--- START ---
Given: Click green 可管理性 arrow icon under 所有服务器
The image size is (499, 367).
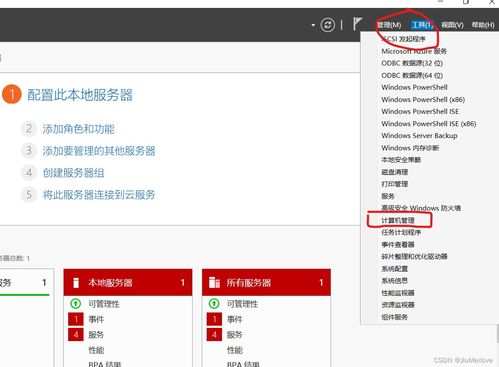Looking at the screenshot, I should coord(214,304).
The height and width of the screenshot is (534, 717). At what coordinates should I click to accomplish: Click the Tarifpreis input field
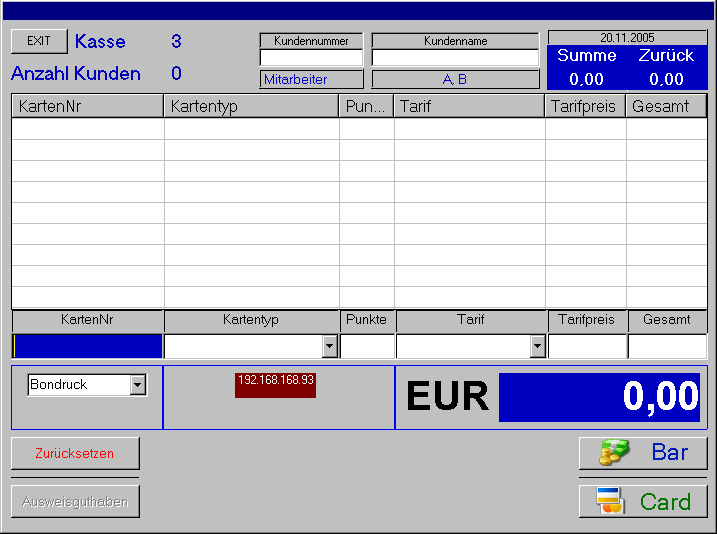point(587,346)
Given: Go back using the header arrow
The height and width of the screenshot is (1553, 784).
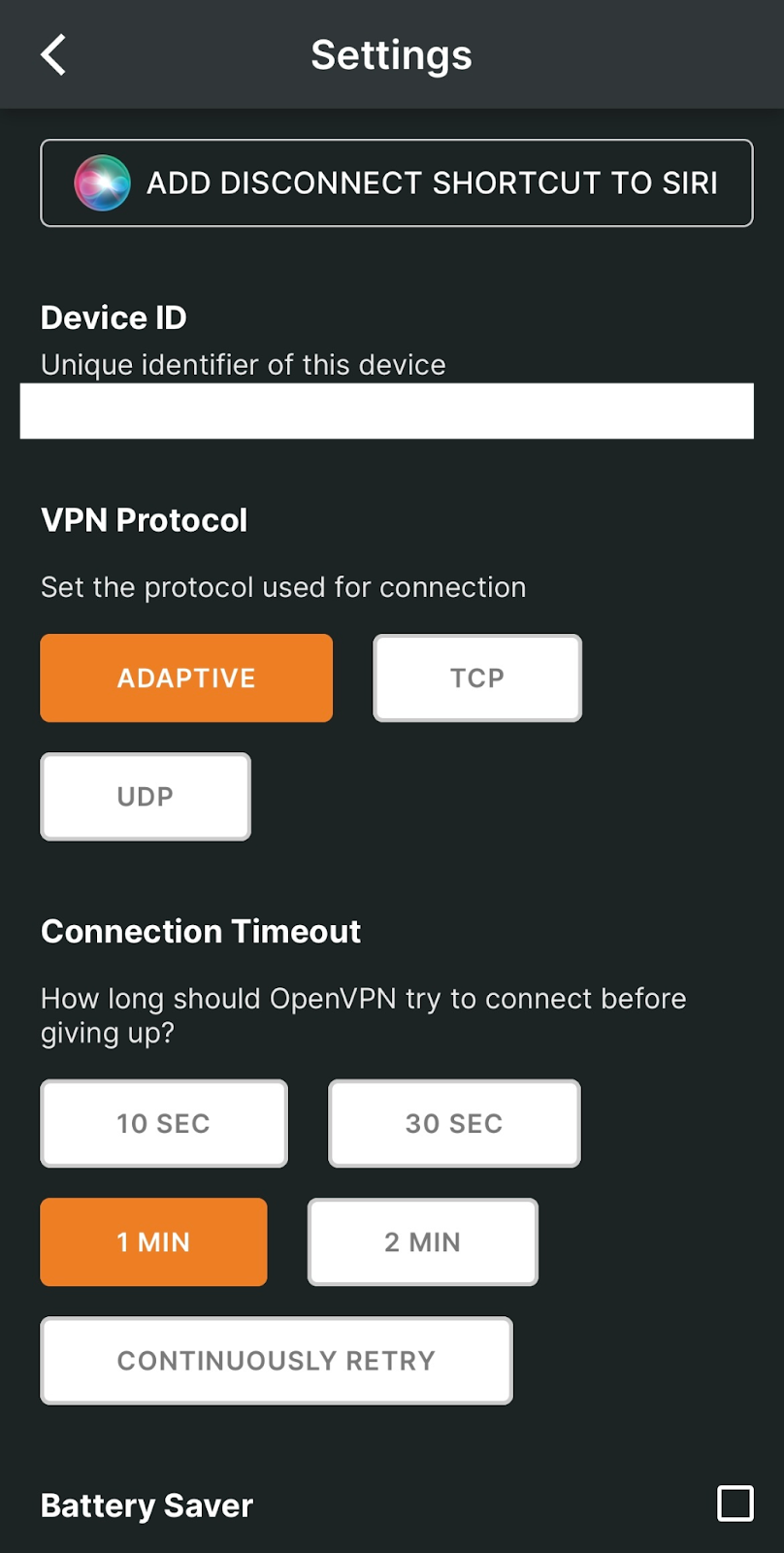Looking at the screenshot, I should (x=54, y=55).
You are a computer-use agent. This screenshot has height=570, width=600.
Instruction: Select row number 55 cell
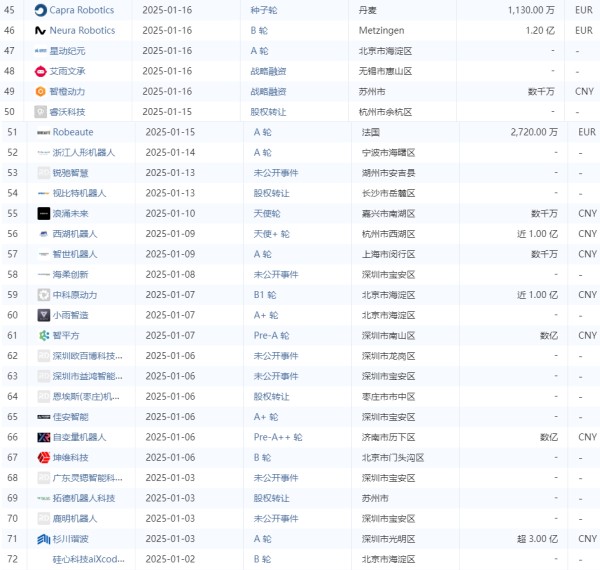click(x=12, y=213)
--- END ---
### Task statement
Looking through the records, copy out every line in which the word "Given" is found.

### Solution to this exercise
Given: Click green 可管理性 arrow icon under 所有服务器
Given: Go back using the header arrow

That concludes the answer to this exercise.